An anonymous reader writes: James Tobin, a Nobel Prize-winning economist, developed a concept called "Q-value" — it's the ratio between two numbers: 1) the sum of all publicly-traded companies' stock valuations and 2) the value of all these companies' actual assets, if they were sold. Bloomberg reports that the continued strength of the stock market has now caused that ratio to go over 1 — in other words, the market values companies about 10% higher than the sum of their actual assets. The Q value is now at its highest point since the Dot-com bubble. Similar peaks in the past hundred years have all been quickly followed by crashes.

Now, that's not to say a crash is imminent — experts disagree on the Q-value's reliability. One said, "the ratio's doubling since 2009 to 1.10 is a symptom of companies diverting money from their businesses to the stock market, choosing buybacks over capital spending. Six years of zero-percent interest rates have similarly driven investors into riskier things like equities, elevating the paper value of assets over their tangible worth." Others point out that as the digital economy grows, a greater portion of publicly traded companies lack the tangible assets that were the hallmark of the manufacturing boom.

19 of 335 comments (clear)

  1. Does not understand the market, obviously. by Anonymous Coward · · Score: 5, Insightful

    Stock valuations are based not only on actual assets, but future growth and earnings potential. If I buy company X, it's because I think company X has a good product, business plan, and management and is going to be able to grow faster than inflation and faster than their competitors. I certainly don't want them to liquidate their current assets and give me my money back.

    1. Re:Does not understand the market, obviously. by ScentCone · · Score: 3, Insightful

      Stock valuations are based not only on actual assets, but future growth and earnings potential. If I buy company X, it's because I think company X has a good product, business plan, and management and is going to be able to grow faster than inflation and faster than their competitors. I certainly don't want them to liquidate their current assets and give me my money back.

      You've missed an important detail. They're not comparing the stock valuation to the assets alone. They're comparing the stock valuation to what the company would sell for if purchased.

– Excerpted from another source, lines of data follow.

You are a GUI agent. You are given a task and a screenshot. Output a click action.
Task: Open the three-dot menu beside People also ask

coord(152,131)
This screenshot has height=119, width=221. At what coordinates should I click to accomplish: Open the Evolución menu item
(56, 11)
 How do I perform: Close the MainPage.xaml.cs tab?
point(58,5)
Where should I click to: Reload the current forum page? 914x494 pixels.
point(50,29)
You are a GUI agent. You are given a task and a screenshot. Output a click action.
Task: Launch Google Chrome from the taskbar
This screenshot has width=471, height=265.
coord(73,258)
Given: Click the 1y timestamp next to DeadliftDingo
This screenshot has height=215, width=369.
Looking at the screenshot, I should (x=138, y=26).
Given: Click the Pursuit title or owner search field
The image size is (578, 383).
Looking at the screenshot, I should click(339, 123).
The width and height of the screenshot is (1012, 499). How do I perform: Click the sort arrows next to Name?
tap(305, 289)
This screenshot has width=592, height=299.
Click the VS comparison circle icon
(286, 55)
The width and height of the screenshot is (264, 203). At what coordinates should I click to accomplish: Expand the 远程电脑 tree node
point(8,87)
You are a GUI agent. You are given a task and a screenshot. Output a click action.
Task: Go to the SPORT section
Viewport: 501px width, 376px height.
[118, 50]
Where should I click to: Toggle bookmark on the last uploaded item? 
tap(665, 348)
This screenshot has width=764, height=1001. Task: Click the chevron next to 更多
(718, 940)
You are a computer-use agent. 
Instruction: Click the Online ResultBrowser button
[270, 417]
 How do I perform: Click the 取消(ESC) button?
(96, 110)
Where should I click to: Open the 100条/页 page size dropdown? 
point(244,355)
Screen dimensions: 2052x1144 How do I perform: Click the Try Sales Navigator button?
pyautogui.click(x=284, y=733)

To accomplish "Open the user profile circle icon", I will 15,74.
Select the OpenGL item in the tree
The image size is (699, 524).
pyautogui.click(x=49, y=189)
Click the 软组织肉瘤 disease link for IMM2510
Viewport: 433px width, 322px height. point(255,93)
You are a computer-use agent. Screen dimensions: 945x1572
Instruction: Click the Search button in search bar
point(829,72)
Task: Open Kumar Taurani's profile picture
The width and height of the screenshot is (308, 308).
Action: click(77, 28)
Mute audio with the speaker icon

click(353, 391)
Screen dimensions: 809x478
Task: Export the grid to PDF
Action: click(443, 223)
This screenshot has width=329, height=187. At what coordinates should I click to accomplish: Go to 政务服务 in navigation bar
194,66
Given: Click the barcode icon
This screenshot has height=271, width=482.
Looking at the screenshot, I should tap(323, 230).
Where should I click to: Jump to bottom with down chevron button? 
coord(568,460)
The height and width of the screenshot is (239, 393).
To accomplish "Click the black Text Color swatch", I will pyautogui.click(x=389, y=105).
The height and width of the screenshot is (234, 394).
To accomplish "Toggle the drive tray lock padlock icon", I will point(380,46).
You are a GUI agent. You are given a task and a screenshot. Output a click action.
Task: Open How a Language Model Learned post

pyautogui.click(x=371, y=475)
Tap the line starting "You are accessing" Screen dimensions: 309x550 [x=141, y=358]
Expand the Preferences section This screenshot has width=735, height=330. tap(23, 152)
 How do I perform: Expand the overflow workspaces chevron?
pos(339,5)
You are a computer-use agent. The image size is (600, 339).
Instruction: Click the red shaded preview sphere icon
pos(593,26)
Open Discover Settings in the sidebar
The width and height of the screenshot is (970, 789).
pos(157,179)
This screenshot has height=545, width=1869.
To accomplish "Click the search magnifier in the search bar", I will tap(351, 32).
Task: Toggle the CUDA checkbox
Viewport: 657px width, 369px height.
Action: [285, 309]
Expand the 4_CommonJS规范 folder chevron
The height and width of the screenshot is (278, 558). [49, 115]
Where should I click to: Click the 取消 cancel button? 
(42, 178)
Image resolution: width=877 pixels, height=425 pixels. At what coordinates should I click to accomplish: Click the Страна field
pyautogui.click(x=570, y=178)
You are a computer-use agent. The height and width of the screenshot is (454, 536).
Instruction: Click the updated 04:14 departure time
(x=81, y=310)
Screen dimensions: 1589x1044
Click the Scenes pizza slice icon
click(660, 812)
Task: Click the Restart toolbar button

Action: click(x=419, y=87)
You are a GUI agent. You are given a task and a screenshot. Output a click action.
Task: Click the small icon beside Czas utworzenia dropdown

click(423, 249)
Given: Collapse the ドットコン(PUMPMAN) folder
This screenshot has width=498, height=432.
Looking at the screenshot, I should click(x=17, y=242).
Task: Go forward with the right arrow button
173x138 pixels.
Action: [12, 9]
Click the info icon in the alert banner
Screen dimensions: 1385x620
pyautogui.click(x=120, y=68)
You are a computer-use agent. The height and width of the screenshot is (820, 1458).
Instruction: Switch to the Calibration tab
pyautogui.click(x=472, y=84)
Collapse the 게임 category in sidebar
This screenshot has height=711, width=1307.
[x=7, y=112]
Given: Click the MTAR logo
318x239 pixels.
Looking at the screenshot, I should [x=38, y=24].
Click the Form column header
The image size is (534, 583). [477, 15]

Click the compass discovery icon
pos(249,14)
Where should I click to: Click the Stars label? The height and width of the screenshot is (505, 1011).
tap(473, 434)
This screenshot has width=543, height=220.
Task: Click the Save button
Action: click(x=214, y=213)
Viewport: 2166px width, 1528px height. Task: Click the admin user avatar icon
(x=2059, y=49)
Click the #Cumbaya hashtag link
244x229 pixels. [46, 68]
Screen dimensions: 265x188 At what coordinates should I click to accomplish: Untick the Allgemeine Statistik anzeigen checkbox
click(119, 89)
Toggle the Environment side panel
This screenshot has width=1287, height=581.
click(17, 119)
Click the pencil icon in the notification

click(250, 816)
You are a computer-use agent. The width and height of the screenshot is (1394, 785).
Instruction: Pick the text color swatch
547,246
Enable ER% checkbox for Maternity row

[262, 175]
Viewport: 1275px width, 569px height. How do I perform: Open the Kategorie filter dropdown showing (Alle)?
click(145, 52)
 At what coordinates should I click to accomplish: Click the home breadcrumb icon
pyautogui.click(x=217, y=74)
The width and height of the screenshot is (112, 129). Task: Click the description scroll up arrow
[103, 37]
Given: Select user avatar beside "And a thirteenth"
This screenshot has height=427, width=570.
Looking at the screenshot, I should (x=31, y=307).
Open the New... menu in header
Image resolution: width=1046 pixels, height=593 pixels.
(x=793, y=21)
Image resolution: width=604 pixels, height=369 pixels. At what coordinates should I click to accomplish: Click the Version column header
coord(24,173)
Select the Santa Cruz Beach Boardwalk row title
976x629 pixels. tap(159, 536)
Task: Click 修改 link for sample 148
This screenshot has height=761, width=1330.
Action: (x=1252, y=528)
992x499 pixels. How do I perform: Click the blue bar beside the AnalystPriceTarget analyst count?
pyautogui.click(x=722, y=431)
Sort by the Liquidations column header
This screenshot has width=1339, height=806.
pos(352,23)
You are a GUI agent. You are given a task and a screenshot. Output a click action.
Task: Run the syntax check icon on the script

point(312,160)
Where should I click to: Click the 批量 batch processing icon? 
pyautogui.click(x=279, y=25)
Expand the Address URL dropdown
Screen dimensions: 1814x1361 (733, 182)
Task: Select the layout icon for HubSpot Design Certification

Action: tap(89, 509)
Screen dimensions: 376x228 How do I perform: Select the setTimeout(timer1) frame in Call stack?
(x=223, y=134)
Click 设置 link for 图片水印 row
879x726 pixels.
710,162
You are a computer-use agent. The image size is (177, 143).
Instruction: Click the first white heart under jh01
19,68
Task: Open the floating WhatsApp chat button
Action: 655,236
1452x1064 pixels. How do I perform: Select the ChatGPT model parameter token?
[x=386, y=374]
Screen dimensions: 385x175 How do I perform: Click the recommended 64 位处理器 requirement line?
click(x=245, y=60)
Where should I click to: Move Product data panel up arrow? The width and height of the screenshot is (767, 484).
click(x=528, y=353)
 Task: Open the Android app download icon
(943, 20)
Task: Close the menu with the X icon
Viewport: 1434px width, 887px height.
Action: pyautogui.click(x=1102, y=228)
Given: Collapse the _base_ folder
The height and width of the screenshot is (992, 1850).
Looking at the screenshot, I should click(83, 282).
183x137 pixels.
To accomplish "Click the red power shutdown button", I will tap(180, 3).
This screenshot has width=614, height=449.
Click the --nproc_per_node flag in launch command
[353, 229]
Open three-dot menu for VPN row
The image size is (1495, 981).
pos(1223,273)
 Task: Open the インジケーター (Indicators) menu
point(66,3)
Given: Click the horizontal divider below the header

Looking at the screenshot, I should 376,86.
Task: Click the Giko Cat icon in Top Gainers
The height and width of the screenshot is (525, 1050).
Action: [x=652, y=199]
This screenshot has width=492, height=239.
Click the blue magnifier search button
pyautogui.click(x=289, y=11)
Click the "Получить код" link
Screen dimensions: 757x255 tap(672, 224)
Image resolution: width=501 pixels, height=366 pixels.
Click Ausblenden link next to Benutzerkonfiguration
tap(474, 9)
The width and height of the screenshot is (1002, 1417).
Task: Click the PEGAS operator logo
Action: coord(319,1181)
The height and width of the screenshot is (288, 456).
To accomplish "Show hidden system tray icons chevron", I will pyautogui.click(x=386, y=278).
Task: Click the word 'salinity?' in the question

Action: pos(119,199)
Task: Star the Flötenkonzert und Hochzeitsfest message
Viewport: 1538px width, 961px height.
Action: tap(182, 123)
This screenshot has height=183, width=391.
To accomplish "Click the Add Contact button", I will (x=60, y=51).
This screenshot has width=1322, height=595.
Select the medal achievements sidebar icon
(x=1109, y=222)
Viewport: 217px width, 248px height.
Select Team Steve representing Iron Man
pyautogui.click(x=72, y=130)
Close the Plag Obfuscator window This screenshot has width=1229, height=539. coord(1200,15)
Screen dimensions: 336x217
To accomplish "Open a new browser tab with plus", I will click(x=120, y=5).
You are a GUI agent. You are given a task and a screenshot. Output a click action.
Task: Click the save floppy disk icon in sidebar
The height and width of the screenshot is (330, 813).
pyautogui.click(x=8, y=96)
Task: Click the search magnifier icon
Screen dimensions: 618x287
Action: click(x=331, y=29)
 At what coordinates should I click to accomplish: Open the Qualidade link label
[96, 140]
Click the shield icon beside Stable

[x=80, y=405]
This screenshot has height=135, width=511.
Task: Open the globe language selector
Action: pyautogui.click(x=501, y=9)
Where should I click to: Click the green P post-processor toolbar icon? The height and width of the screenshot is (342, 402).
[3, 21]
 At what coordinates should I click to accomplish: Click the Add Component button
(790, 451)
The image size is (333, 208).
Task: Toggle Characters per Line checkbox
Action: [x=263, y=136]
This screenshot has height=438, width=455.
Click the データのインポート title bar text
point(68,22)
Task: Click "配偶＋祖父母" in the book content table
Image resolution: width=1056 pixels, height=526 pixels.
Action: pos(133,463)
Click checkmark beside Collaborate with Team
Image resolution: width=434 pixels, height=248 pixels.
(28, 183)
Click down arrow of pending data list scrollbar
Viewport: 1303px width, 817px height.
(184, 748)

When you sell a company, you're also selling the "good will" and other value inertia things like brand familiarity, the value that will come from having the company in the future, etc.

      --
      Don't disappoint your bird dog. Go to the range.
    2. Re:Does not understand the market, obviously. by Marginal+Coward · · Score: 3, Insightful

      Right. It's been rare in recent decades for even individual companies to sell for less than their asset value, for precisely the reason you mention: that nearly any functioning business is worth more than the sum of its assets. The canonical example is Coca-Cola (KO), which Yahoo Finance indicates is currently selling for a price-to-book ratio of 6.28. Should we expect something like the Coca-Cola company, which has had a strong business for over a hundred years consisting of a brand name known worldwide, a worldwide distribution system, and of course its famous "secret formuler" to sell for just the price of its property, plant, and equipment? Of course, Coke is an extreme example, but it illustrates a point that could be made less emphatically for nearly any successful business.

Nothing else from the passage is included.